Town building was based on camp tradition, and some towns arose out of army camps. A typical town built this way was Manchester, England.
Fusion of Roman and North European traditions was reflected in many ways. Buildings combined the Roman arch and the steep peaked roof of Northern Europe. Roman traditions were continued in an architectural form known as Romanesque.
The first significant advance over Roman methods, however, was the invention of the ribbed vault. The ribs were built independently of the wall and supported the stone-vault web.
London bridge, finished in 1209, took thirty-three years to build. It consisted of nineteen irregular pointed arches, its piers resting on broad foundations designed to withstand the Thames' current.
The use of pointed arches was another advance upon Roman methods, yet the medieval bridge was not as great an engineering achievement as was the cathedral.
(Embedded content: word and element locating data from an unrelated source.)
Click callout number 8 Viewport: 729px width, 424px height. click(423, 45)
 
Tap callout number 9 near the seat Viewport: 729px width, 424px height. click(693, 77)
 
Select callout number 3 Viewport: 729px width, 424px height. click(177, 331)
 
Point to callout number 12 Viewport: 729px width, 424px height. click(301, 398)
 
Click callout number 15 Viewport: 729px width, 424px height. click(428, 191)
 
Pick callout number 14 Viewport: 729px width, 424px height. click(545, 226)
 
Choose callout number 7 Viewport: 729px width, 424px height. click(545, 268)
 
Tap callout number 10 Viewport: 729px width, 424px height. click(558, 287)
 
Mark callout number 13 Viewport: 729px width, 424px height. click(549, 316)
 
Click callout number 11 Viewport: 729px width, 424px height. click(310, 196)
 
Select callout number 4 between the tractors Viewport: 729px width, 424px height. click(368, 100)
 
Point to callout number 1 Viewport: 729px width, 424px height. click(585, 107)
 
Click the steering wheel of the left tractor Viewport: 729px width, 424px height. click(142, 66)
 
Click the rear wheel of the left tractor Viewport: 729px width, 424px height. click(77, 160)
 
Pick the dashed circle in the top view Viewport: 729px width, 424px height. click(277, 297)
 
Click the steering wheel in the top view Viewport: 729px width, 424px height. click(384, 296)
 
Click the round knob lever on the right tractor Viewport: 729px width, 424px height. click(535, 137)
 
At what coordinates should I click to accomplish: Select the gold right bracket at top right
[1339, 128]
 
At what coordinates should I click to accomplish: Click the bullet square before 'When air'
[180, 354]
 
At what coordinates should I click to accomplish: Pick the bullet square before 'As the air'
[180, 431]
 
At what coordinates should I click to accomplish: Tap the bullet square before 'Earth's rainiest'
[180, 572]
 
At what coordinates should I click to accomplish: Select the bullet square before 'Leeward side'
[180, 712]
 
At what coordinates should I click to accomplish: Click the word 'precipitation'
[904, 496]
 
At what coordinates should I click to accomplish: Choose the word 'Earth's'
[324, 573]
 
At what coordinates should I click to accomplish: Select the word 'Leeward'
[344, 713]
Providing for only one-way traffic, the typical bridge was narrow. It was not adapted to heavy vehicles.
I. Make sure you know the following words. If you don’t know any of them, consult a dictionary:
to date from; to drain off; waste water; to conduct; to estimate; to resurface; to dig; to drain; to support; to withstand; to adopt; to rest; to design; pavement; semicircular; span; to reflect; steep; vault; rib; web; pier.
II. In each of these sentences a word is missing. Provide a word from the list below and translate the sentences.
1. Tunnels were … through hills.
2. Many ancient Roman roads had coverings of … .
3. Typical Roman style was … arch and short … .
4. The ribs supported the stone vault … .
5. London bridge consisted of nineteen irregular … arches.
6. The original purpose of Rome’s sewers was … waste waters.
7. The Romans didn’t invent … roads.
Prompts: web, pavement, to drain off, dug, semicircular, paved, span, pointed.
III. Read text B without a dictionary and say whether these statements are true or false. If they are false correct them.
1. The great drain of Rome was built in the sixth century A.D.
2. Steel pipes were used to conduct water to houses.
3. The Romans invented paved roads.
4. At first the Romans built stone roads.
5. Typical Roman style was the ribbed vault.
6. The invention of the ribbed vault belonged to the Romans.
7. The use of the pointed arches was one of the Roman methods of construction.
8. London bridge consisted of nineteen semicircular arches.
9. The medieval bridge was as great an engineering achievement as was the cathedral.
IV. Suggest a few headlines to text B. Choose the best one among the headlines suggested by your fellow students.